■ EXERCISE INSTRUCTIONS:
A - Repeat the house-inspection post word for word from "Here's a post" to "inspection.".
B - Finish out the next part of the house-inspection post, picking up after its final sentence.

— Begin SELECTION —

Here's a post that will have my anti-bureaucracy and landlord friends
chuckling with "I told you so..."

So we're selling our house (anyone want to live in prestigious East
Kingfield?). Part of the selling process is getting a Truth-In-Housing
inspection.

Our abode - lovingly upgraded from the rental property it was when we bought
it - passed with flying colors...except for the dreaded "back-flow
preventer."

These small pieces of shrapnel apparently keep water from flowing into the
city's water system if somehow there is negative pressure. We need three of
them. Two are $5 parts that screw on our exterior hose faucet and the one in
our laundry tub.

The third is a bit more problematic...it goes on the water supply to our
boiler. That means cutting copper pipe, installing the thing, adding a
second shut-off valve...in other words, a plumber and a permit.

Since our plumbing was upgraded three years ago, I asked the inspector what
the deal was. "New requirement as of June 1," he explained. "It's a silly
thing...you'd probably only need one if a car hit the fire hydrant outside
AND your boiler water supply was turned on...then the negative pressure
might suck the water out of your radiators into the city system."

— End SELECTION —
— Begin INFORMATION SUPPLIED —

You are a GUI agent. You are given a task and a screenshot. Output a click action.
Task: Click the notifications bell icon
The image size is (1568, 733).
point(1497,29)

— End INFORMATION SUPPLIED —
— Begin INFORMATION SUPPLIED —

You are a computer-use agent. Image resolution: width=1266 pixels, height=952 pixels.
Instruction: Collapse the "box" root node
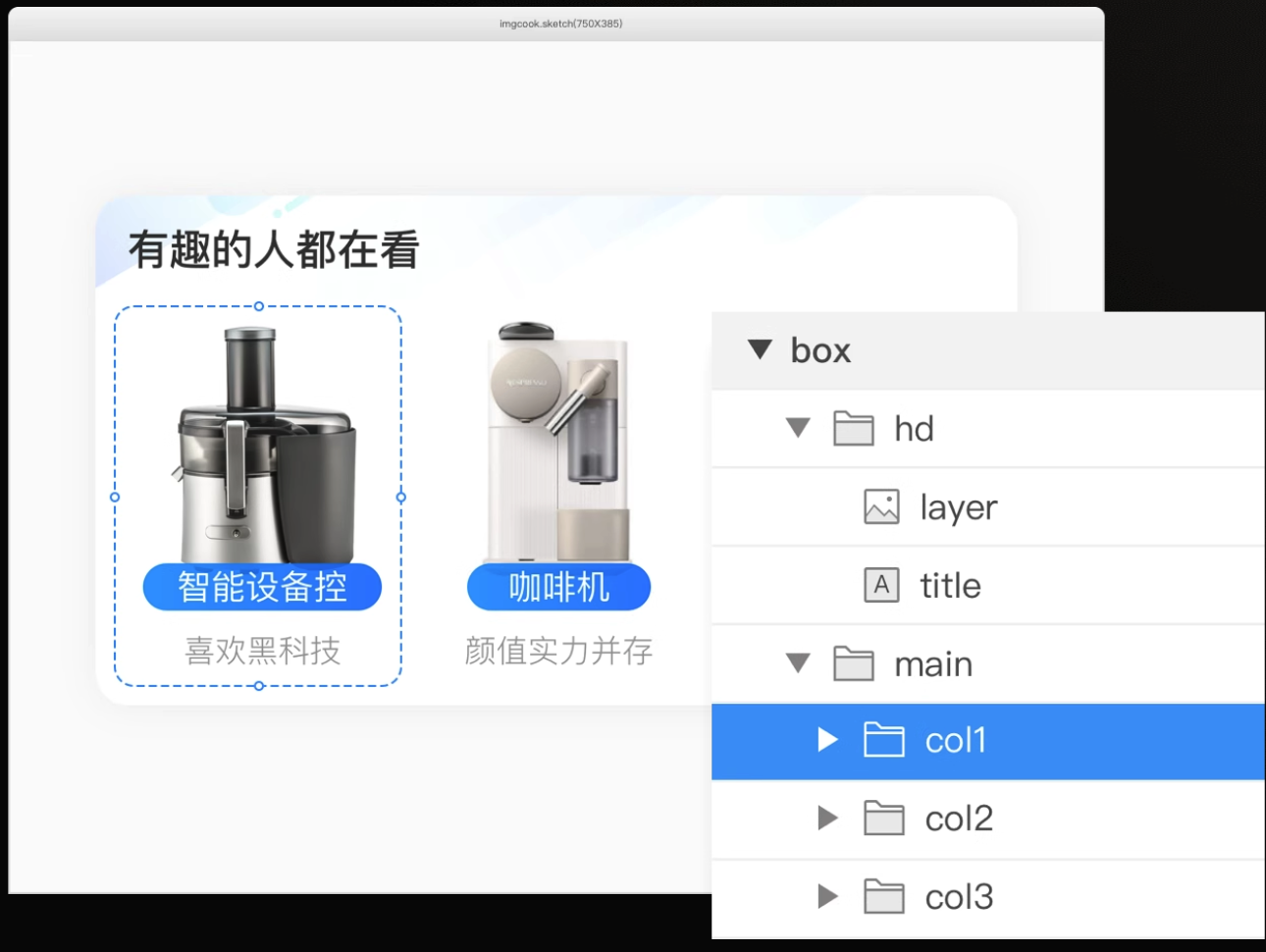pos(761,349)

— End INFORMATION SUPPLIED —

■ TASK-BY-TASK ANSWERS:
A -
Here's a post that will have my anti-bureaucracy and landlord friends
chuckling with "I told you so..."

So we're selling our house (anyone want to live in prestigious East
Kingfield?). Part of the selling process is getting a Truth-In-Housing
inspection.

B -
Anyone with a boiler knows how infrequently they add water to their system.
Our water supply has probably been on for a grand total of five minutes in
the 8 years we've owned the house. The odds of negative pressure occurring
WHILE the water supply is on roughly match the chances of winning the
Powerball.

So, my question: why was this requirement added? What was the justification?

As always, I'll accede to superior info, but right now, this looks like one
silly regulation.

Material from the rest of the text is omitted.